:: Exercise details ::
Switch "icon" to "symbol" in the data from the line with "Where should I" through the end of the data, and write those lines out again with nothing else changed. Leave the pictures out.

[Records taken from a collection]

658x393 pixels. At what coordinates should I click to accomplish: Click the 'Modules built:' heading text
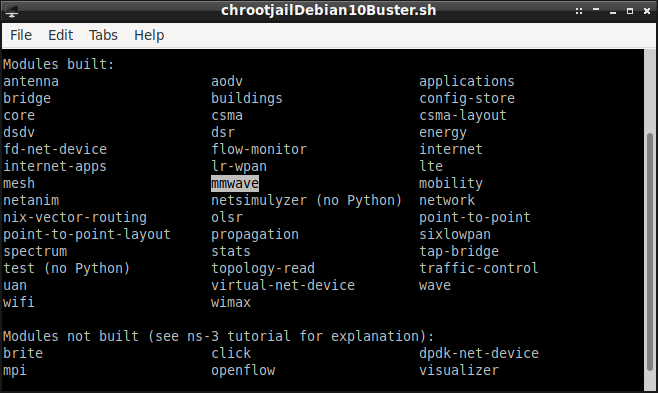pyautogui.click(x=59, y=64)
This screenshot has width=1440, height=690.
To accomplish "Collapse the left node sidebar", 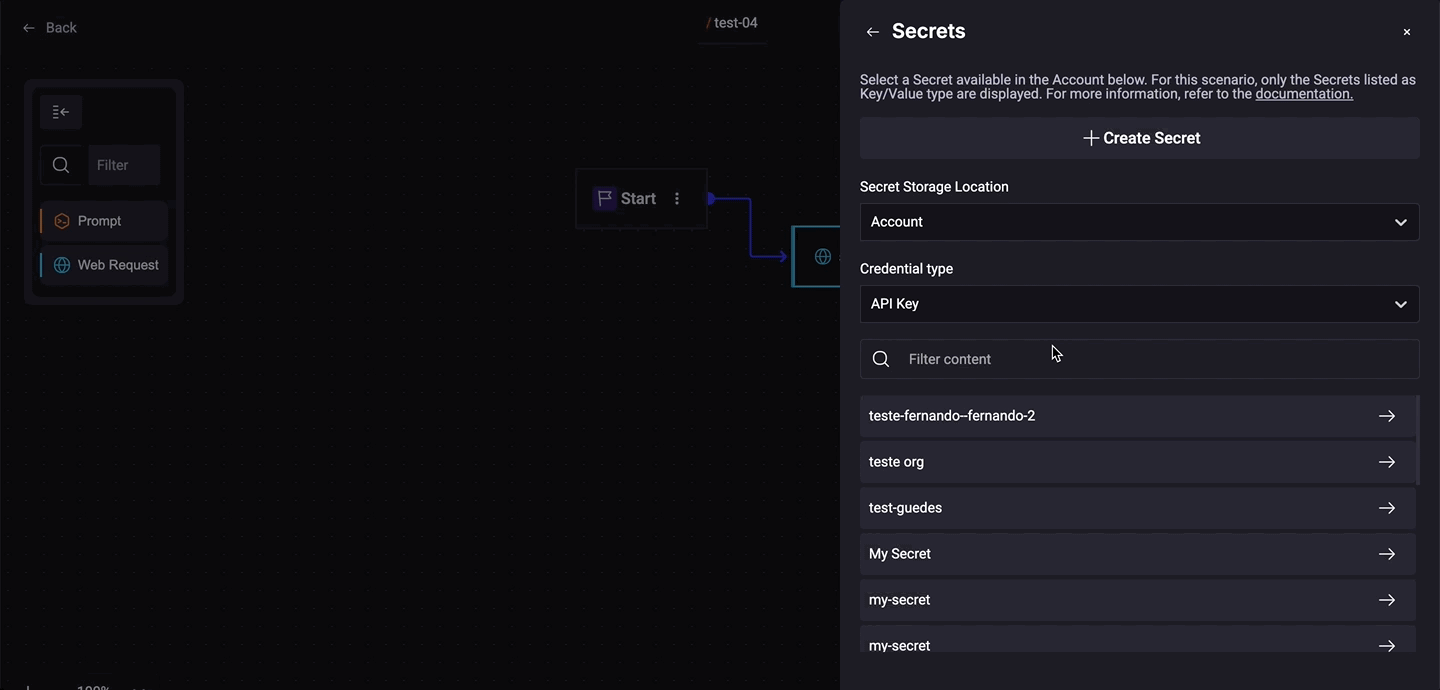I will click(61, 112).
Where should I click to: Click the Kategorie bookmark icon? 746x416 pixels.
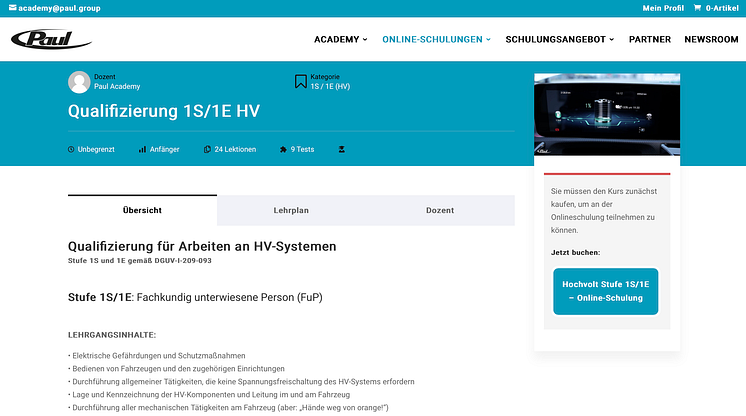point(300,81)
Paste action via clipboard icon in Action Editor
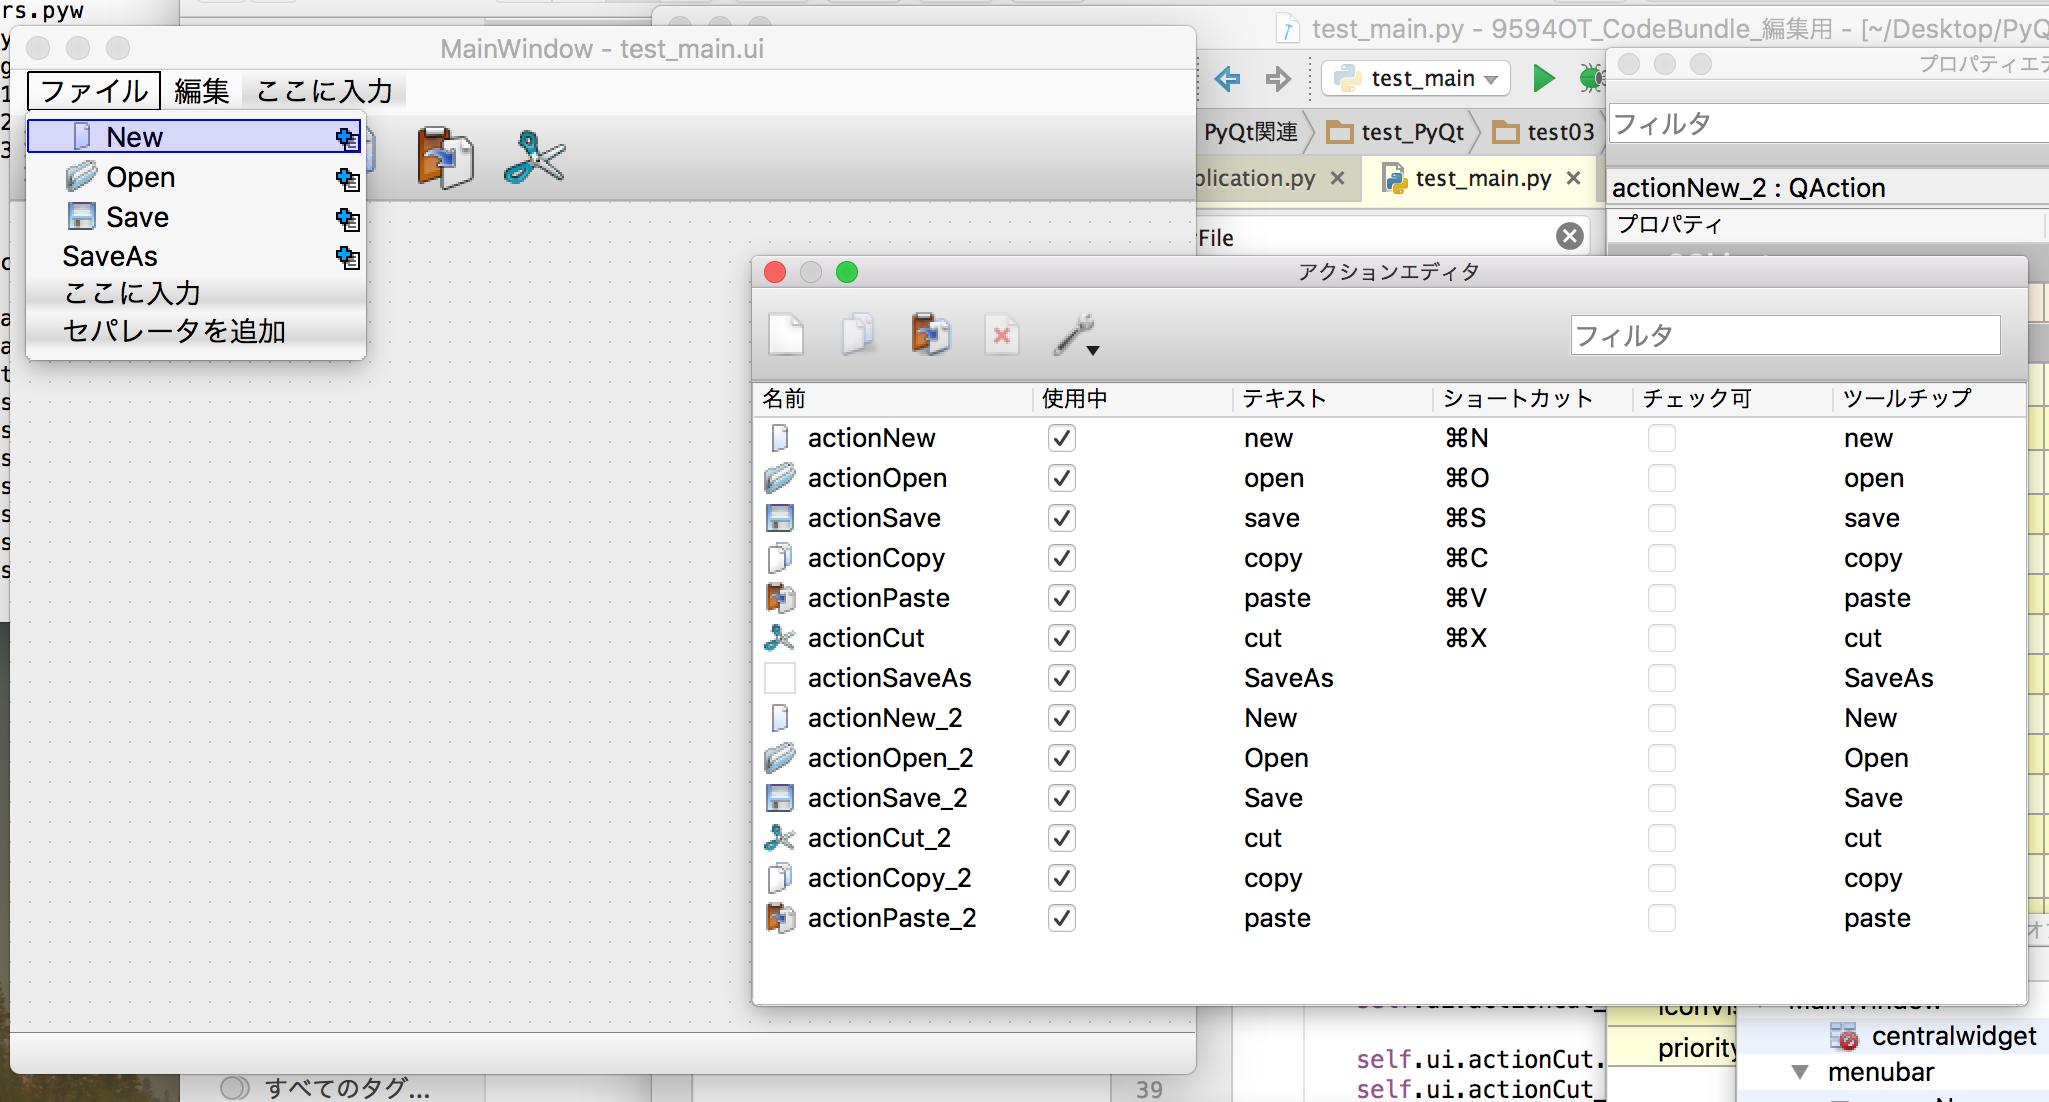The image size is (2049, 1102). click(x=930, y=335)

:: Solution below ::
Where should I click to: Click the Kategorie bookmark symbol? 746x416 pixels.
point(300,81)
Paste action via clipboard symbol in Action Editor
The image size is (2049, 1102). click(x=930, y=335)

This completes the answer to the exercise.